→ WORK ORDER
Word for word, restate the records that follow.

→ DATA EXTRACT
────────────────

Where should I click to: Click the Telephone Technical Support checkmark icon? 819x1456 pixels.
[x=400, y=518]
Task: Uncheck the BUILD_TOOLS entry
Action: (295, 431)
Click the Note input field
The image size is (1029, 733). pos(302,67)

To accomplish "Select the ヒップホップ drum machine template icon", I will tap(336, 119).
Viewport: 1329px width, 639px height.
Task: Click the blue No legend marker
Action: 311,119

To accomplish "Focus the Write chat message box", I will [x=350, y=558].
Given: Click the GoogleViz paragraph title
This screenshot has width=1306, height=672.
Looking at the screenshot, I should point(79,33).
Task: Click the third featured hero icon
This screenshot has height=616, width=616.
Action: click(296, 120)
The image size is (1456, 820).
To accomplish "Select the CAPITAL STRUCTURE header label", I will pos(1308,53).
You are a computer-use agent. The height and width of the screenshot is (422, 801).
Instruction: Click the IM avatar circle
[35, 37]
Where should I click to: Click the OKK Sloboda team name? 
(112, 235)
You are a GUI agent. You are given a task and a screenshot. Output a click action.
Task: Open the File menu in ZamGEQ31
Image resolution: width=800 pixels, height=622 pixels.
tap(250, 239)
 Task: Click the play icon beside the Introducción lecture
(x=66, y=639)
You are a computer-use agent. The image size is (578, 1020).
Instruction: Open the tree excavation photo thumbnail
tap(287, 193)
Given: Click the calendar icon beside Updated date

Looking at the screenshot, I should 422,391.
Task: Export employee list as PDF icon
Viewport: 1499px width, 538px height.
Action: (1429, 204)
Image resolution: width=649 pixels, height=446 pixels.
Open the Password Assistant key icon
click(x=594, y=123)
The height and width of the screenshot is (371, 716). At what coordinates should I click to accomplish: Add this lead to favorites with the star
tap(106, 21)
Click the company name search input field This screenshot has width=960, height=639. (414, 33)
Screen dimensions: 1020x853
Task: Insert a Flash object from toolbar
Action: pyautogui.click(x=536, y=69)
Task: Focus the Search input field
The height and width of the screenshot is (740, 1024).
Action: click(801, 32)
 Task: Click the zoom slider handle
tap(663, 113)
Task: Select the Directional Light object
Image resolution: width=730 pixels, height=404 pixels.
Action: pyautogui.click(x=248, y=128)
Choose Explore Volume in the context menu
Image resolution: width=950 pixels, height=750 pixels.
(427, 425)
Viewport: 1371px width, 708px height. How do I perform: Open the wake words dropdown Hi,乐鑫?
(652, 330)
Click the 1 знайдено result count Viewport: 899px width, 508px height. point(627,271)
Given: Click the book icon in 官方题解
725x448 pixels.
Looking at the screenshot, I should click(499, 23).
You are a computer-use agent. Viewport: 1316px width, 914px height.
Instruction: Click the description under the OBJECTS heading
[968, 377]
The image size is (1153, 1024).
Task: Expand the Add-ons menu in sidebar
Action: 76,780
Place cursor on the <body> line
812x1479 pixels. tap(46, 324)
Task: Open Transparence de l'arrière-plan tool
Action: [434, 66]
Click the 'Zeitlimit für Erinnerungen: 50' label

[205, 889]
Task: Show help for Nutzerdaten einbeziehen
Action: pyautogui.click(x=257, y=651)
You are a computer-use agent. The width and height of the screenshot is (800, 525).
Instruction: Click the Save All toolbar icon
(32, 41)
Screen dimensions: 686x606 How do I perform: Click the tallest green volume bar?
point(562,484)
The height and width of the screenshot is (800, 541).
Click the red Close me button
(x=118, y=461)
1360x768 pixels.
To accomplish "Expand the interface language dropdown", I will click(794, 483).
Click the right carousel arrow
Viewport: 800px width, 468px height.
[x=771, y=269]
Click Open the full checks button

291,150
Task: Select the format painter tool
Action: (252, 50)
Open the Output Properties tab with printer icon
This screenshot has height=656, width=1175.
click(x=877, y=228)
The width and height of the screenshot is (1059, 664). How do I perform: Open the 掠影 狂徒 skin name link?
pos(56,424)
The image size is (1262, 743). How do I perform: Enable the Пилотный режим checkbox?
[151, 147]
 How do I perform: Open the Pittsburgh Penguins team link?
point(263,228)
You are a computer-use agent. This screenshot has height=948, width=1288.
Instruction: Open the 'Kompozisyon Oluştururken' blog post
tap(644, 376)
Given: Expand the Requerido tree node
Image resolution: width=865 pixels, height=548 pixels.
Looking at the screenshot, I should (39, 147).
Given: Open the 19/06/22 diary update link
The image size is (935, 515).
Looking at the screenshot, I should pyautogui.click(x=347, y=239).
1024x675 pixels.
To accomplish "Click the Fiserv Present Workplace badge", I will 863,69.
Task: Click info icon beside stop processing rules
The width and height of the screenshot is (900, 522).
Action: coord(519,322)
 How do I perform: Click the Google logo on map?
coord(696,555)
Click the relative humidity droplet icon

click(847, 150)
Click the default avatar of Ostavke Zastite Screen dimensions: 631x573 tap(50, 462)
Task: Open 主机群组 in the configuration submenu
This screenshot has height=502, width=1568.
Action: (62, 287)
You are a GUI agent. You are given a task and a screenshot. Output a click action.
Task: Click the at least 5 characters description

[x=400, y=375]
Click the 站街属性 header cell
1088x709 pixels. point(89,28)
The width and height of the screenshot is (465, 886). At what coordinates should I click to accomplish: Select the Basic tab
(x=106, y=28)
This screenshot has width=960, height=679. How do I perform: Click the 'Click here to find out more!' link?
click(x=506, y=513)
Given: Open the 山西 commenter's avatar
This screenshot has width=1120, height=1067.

────────────────

→ SOLUTION TO THE EXERCISE
Where should I click to: Click the Telephone Technical Support checkmark icon? 819x1456 pixels.
[x=400, y=518]
Task: Uncheck the BUILD_TOOLS entry
Action: (295, 431)
Click the Note input field
The image size is (1029, 733). pos(302,67)

To accomplish "Select the ヒップホップ drum machine template icon", I will tap(336, 119).
Viewport: 1329px width, 639px height.
Task: Click the blue No legend marker
Action: 311,119

To accomplish "Focus the Write chat message box", I will [x=350, y=558].
Given: Click the GoogleViz paragraph title
This screenshot has width=1306, height=672.
Looking at the screenshot, I should point(79,33).
Task: Click the third featured hero icon
This screenshot has height=616, width=616.
Action: click(296, 120)
The image size is (1456, 820).
To accomplish "Select the CAPITAL STRUCTURE header label", I will pos(1308,53).
You are a computer-use agent. The height and width of the screenshot is (422, 801).
Instruction: Click the IM avatar circle
[35, 37]
Where should I click to: Click the OKK Sloboda team name? 
(112, 235)
You are a GUI agent. You are given a task and a screenshot. Output a click action.
Task: Open the File menu in ZamGEQ31
Image resolution: width=800 pixels, height=622 pixels.
tap(250, 239)
 Task: Click the play icon beside the Introducción lecture
(x=66, y=639)
You are a computer-use agent. The image size is (578, 1020).
Instruction: Open the tree excavation photo thumbnail
tap(287, 193)
Given: Click the calendar icon beside Updated date

Looking at the screenshot, I should 422,391.
Task: Export employee list as PDF icon
Viewport: 1499px width, 538px height.
Action: (1429, 204)
Image resolution: width=649 pixels, height=446 pixels.
Open the Password Assistant key icon
click(x=594, y=123)
The height and width of the screenshot is (371, 716). At what coordinates should I click to accomplish: Add this lead to favorites with the star
tap(106, 21)
Click the company name search input field This screenshot has width=960, height=639. (414, 33)
Screen dimensions: 1020x853
Task: Insert a Flash object from toolbar
Action: pyautogui.click(x=536, y=69)
Task: Focus the Search input field
The height and width of the screenshot is (740, 1024).
Action: click(801, 32)
 Task: Click the zoom slider handle
tap(663, 113)
Task: Select the Directional Light object
Image resolution: width=730 pixels, height=404 pixels.
Action: pyautogui.click(x=248, y=128)
Choose Explore Volume in the context menu
Image resolution: width=950 pixels, height=750 pixels.
(427, 425)
Viewport: 1371px width, 708px height. How do I perform: Open the wake words dropdown Hi,乐鑫?
(652, 330)
Click the 1 знайдено result count Viewport: 899px width, 508px height. point(627,271)
Given: Click the book icon in 官方题解
725x448 pixels.
Looking at the screenshot, I should click(499, 23).
You are a computer-use agent. Viewport: 1316px width, 914px height.
Instruction: Click the description under the OBJECTS heading
[968, 377]
The image size is (1153, 1024).
Task: Expand the Add-ons menu in sidebar
Action: 76,780
Place cursor on the <body> line
812x1479 pixels. tap(46, 324)
Task: Open Transparence de l'arrière-plan tool
Action: [434, 66]
Click the 'Zeitlimit für Erinnerungen: 50' label

[205, 889]
Task: Show help for Nutzerdaten einbeziehen
Action: pyautogui.click(x=257, y=651)
You are a computer-use agent. The width and height of the screenshot is (800, 525).
Instruction: Click the Save All toolbar icon
(32, 41)
Screen dimensions: 686x606 How do I perform: Click the tallest green volume bar?
point(562,484)
The height and width of the screenshot is (800, 541).
Click the red Close me button
(x=118, y=461)
1360x768 pixels.
To accomplish "Expand the interface language dropdown", I will click(794, 483).
Click the right carousel arrow
Viewport: 800px width, 468px height.
[x=771, y=269]
Click Open the full checks button

291,150
Task: Select the format painter tool
Action: (252, 50)
Open the Output Properties tab with printer icon
This screenshot has height=656, width=1175.
click(x=877, y=228)
The width and height of the screenshot is (1059, 664). How do I perform: Open the 掠影 狂徒 skin name link?
pos(56,424)
The image size is (1262, 743). How do I perform: Enable the Пилотный режим checkbox?
[151, 147]
 How do I perform: Open the Pittsburgh Penguins team link?
point(263,228)
You are a computer-use agent. This screenshot has height=948, width=1288.
Instruction: Open the 'Kompozisyon Oluştururken' blog post
tap(644, 376)
Given: Expand the Requerido tree node
Image resolution: width=865 pixels, height=548 pixels.
Looking at the screenshot, I should (39, 147).
Given: Open the 19/06/22 diary update link
The image size is (935, 515).
Looking at the screenshot, I should pyautogui.click(x=347, y=239).
1024x675 pixels.
To accomplish "Click the Fiserv Present Workplace badge", I will 863,69.
Task: Click info icon beside stop processing rules
The width and height of the screenshot is (900, 522).
Action: coord(519,322)
 How do I perform: Click the Google logo on map?
coord(696,555)
Click the relative humidity droplet icon

click(847, 150)
Click the default avatar of Ostavke Zastite Screen dimensions: 631x573 tap(50, 462)
Task: Open 主机群组 in the configuration submenu
This screenshot has height=502, width=1568.
Action: (62, 287)
You are a GUI agent. You are given a task and a screenshot. Output a click action.
Task: Click the at least 5 characters description

[x=400, y=375]
Click the 站街属性 header cell
1088x709 pixels. point(89,28)
The width and height of the screenshot is (465, 886). At what coordinates should I click to accomplish: Select the Basic tab
(x=106, y=28)
This screenshot has width=960, height=679. How do I perform: Click the 'Click here to find out more!' link?
click(x=506, y=513)
Given: Open the 山西 commenter's avatar
This screenshot has width=1120, height=1067.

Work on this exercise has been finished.